Once a blood culture proved he had typhoid, he got antibiotics right away; he was not released from treatment until three typhoid-free blood and stool samples proved he was out of danger.

He later was told that he had been in the trial’s placebo arm and had received a meningitis vaccine instead. (Modern ethics boards frown on useless “sugar pill” placebos.)

Nick J. Crang, 24, a graduate student in proteomics, also got the placebo. But somehow he never got sick, even after two typhoid challenges a year apart.

“It turns out I’ve got innate immunity to typhoid,” he said.

So does he feel superhuman? “No, I’m the lab rat who’s screwing with the figures.”

He did give extra blood samples to researchers curious about his immune system.

The bacterial doses were offered by nurses wearing plastic aprons, gloves and face shields to prevent splashing.

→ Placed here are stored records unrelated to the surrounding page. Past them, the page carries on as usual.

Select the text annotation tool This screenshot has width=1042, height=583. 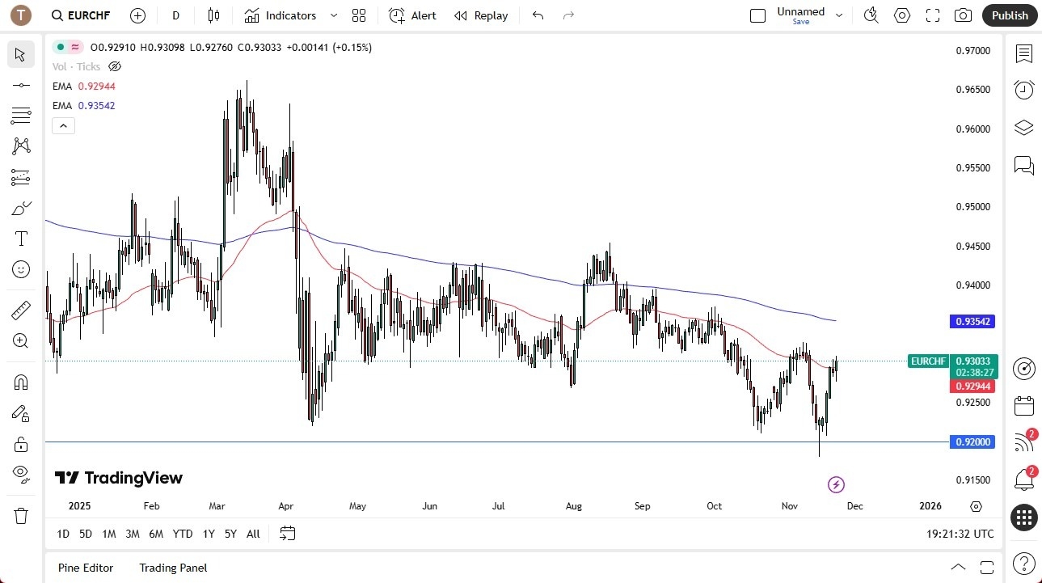20,238
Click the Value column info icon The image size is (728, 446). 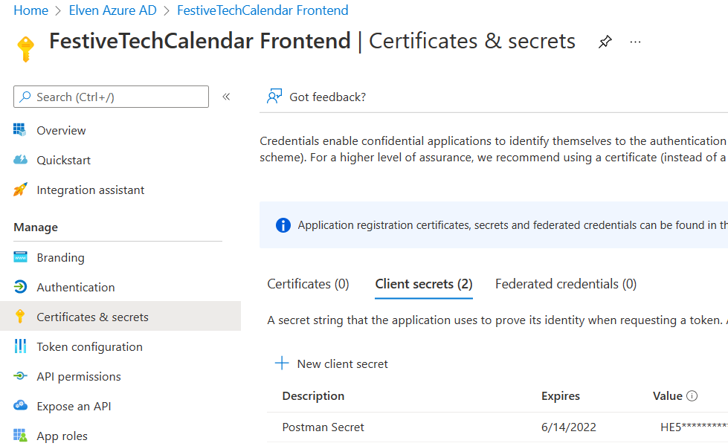692,396
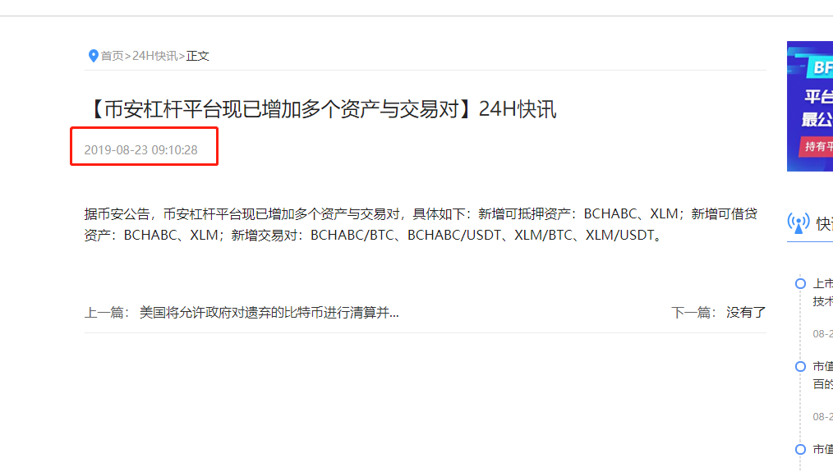This screenshot has width=833, height=472.
Task: Click the article body paragraph about 币安公告
Action: click(421, 224)
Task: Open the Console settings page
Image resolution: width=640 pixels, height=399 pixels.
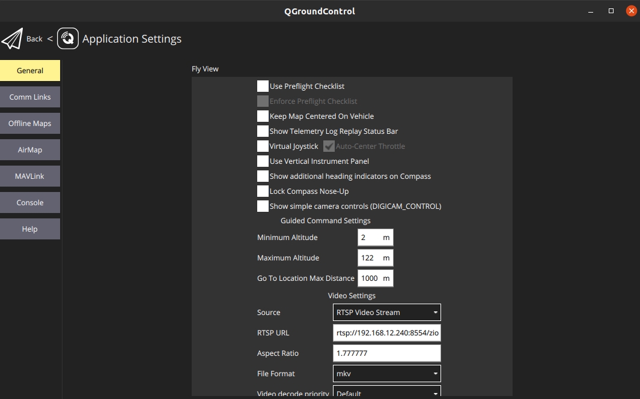Action: pos(30,203)
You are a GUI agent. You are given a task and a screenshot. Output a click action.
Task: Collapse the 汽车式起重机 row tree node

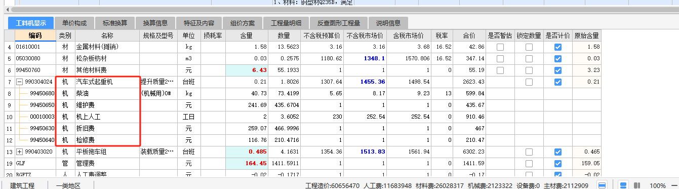click(x=20, y=82)

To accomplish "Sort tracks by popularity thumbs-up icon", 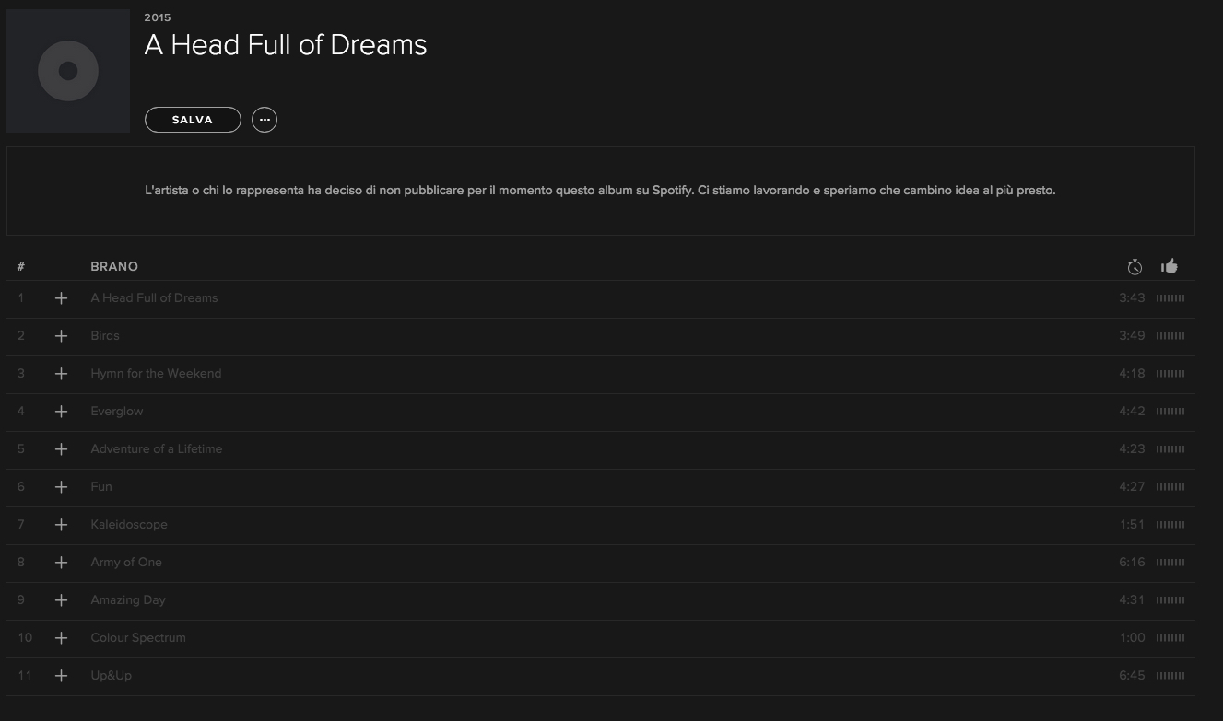I will pyautogui.click(x=1170, y=266).
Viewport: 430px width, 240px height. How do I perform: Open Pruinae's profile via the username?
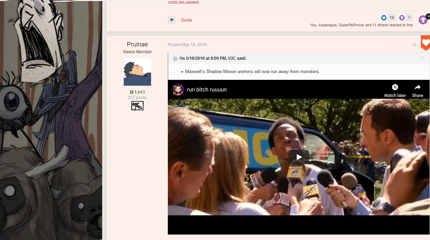[x=137, y=44]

Participants also donned aprons and goggles, and were asked to first drink bicarbonate of soda to neutralise their stomach acid.

But there were no steaming beakers out of Vincent Price movies. “It was all quite underwhelming,” said Daina Sadurska, 26, a graduate student in biology. “It was served in a typical laboratory tube. I expected it to taste more ‘typhoidy.’ Not like poop, that is — the things that make poop smell like poop are absolutely different bacterially.”

“But I expected something. A lot of cultures have a typical smell. It was clear, I think, and it tasted like nothing particular.”

Sadurska never fell ill and later learned that she had gotten the vaccine. She had a unique reason for joining: Her great-great-grandmother and one of her aunts died during a typhoid epidemic in Latvia during the First World War.

“When I told my mother I was doing this, she reminded me of that episode,” she said. “When I signed up, I thought, ‘Why on earth am I doing this?’ But I’m a biologist. All sorts of boogeymen become a lot less scary when you know more about them.”

The $4,000 was also “a welcome addition,” she said. Oxford students get only $17,600 a year to live in a city with costs almost as high as London’s.

She and Crang, her boyfriend, used the money to visit Croatia, Israel and her family in Latvia. They have both signed up for a second vaccine trial that will pay for his laser eye surgery and then a trip together to Australia.

Faye Francis, a 42-year-old psychiatric nurse, said she felt “happy to be doing something that could help millions of poor people who haven’t got antibiotics.”

“But I won’t lie,” she added. “The money was a big part of it.”

She used it to take her husband and three children on a vacation in Cornwall “and buy a few bits for the car and the house.”

Her mother was not happy. “She said, ‘That’s ridiculous — don’t think about the money, think about your health!’” Francis said. “And people were telling me horror stories about things they’d seen on TV. So I didn’t go on about it to my parents after that.”

She got sick and “felt rotten for about a week” with a 101-degree fever, headache and nausea.

“But I still went to work,” she said. “I felt a bit guilty about not going when I had an illness I’d given myself.”

Because her job is to distribute medicine on home visits, no patients were endangered, she said. (Duggan, the medical student, was also quick to say that he took part during a period when he was not assigned to hospital rounds.)

“They don’t let you do it if you’ve got preschoolers or children in nappies,” Francis said. “And you’re not allowed to handle food, so my husband did all the cooking.”

During the worst week, “you feel sorry for yourself and you say ‘I’m never doing that again’,” she said. “And then it’s like childbirth — you get amnesia, and you do it again. I’ve just signed up for a second trial.”